After a hurried discussion with SAS CTO Keith Collins and a followup with Teradata CTO Todd Walter, I think I’ve figured out the essence of the SAS port to Teradata. (Subtle nuances, however, have to await further research.) Here’s what I think is going on:
1. SAS is porting or creating two different products or modules, with two different names (and I don’t know exactly what those names are). The two different things they are porting amount to modeling (i.e., analysis) and scoring (i.e., using the results of the model for automated decision-making).
2. Both products are slated for delivery at or near the time of SAS 9.2, which is slated for GA at or near the middle of next year. (Maybe somebody from SAS could send me the official word, as well as product names and so on?)
3. The essence of the modeling port is a library of static UDFs (User Defined Functions).
4. The essence of the SAS scoring port is the ability to easily generate a single “dynamic” UDF to score according to a particular model. This would seem to leverage Teradata scoring-related enhancements much more than it would compete or conflict with them.

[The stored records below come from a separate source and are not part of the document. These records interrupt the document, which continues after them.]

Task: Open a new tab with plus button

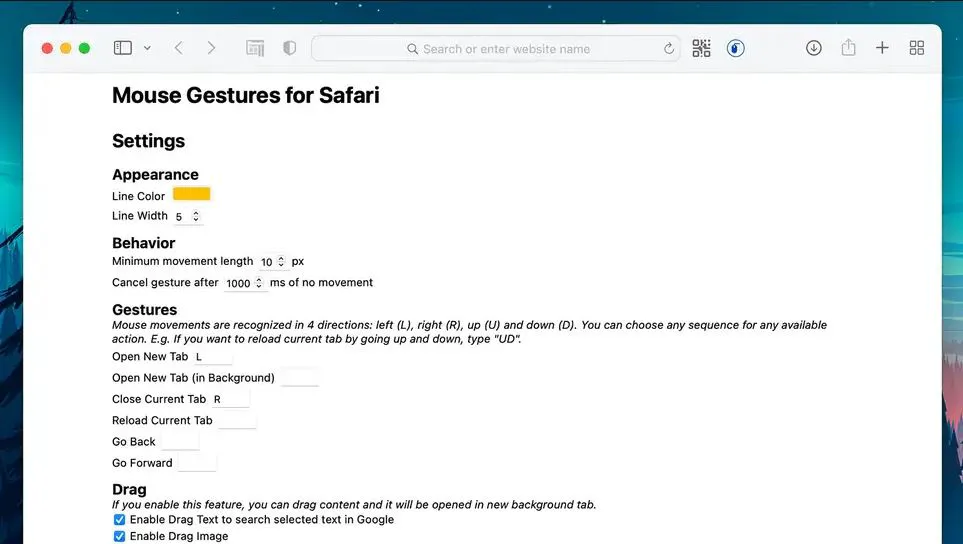Action: coord(882,48)
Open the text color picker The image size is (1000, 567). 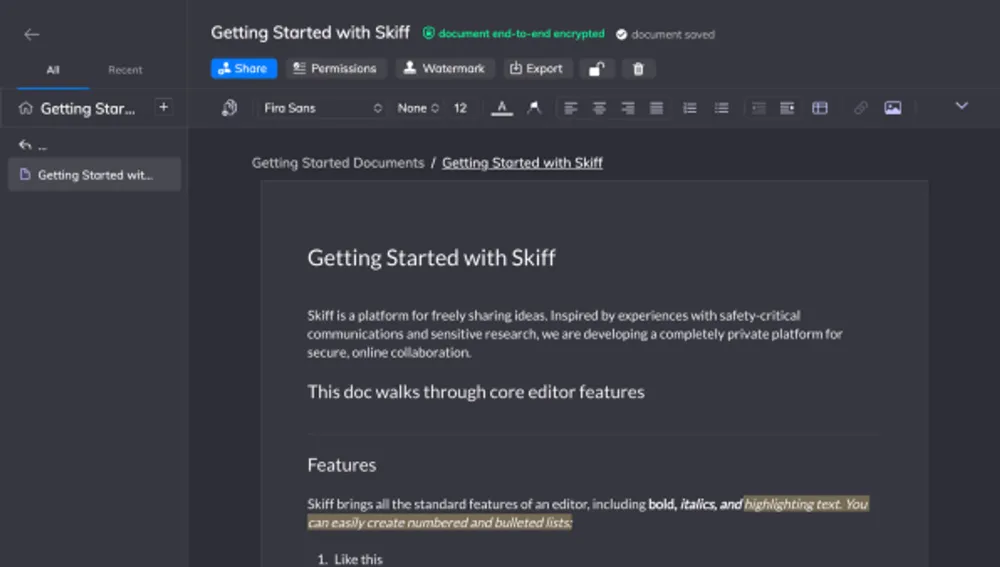(x=502, y=108)
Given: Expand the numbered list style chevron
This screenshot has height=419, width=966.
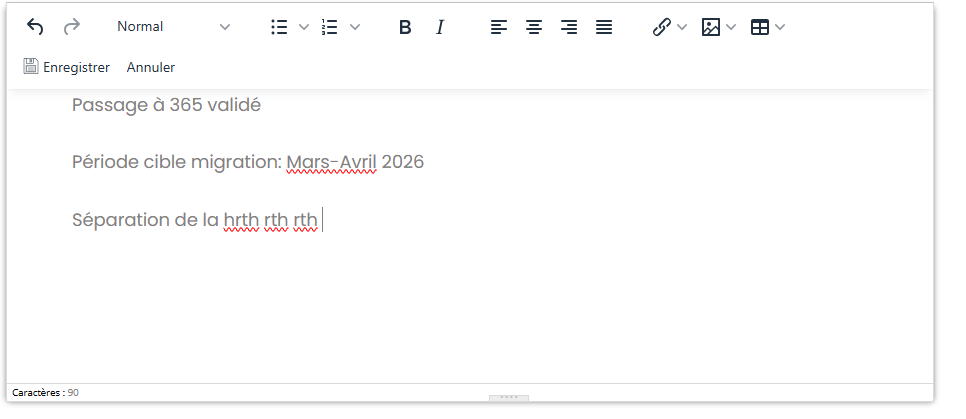Looking at the screenshot, I should coord(355,27).
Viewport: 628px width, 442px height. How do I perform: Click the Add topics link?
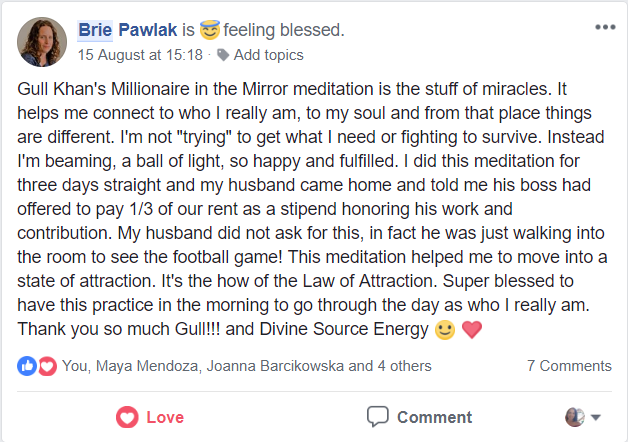(x=268, y=55)
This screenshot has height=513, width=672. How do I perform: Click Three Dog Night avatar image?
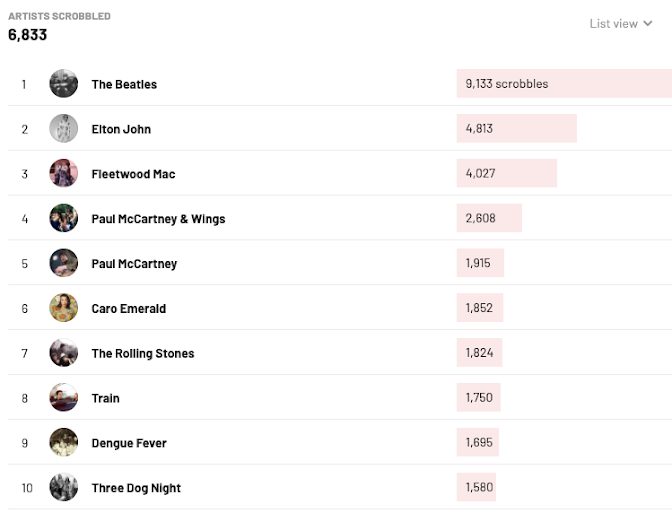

5. There are two different kinds of benefits SAS gets from integrating with an MPP (Massively Parallel Processing) DBMS. One is actual parallel processing of operations, shortening absolute calculation time dramatically, and also leveraging Moore’s Law without painful SMP (Symmetric MultiProcessing) overhead. The other is a radical reduction in data movement costs for the handoff between the database and the SAS software. Interestingly, SAS reports huge performance gains even from putting its software on a single node inside the Teradata grid. That is, changing how data movement is done is already a huge win, even when there’s no reduction in the overall amount moved. But of course, in the complete implementation, where database and SAS processing are done on the same nodes, there’s also a huge reduction in actual data movement effort required.
One obvious question would be: How hard would it be for SAS to replicate this work on other MPP DBMS? Well, at its core this work involves implementing a variety of elementary arithmetic and data manipulation functions. So a first-best guess is that a fairly efficient port would be easy (given that this one has already been performed), but that the last 20% or whatever of the performance optimizations require a lot more work. As to whether or not this is more than a theoretical question — well, both SAS and SPSS are disclosed members of the Netezza Developers Network. As for SMP DBMS — well, some of the work certainly could be replicated, but other important parts don’t even make sense on Oracle or Microsoft the way they do on Teradata, Netezza, DATAllegro, et al.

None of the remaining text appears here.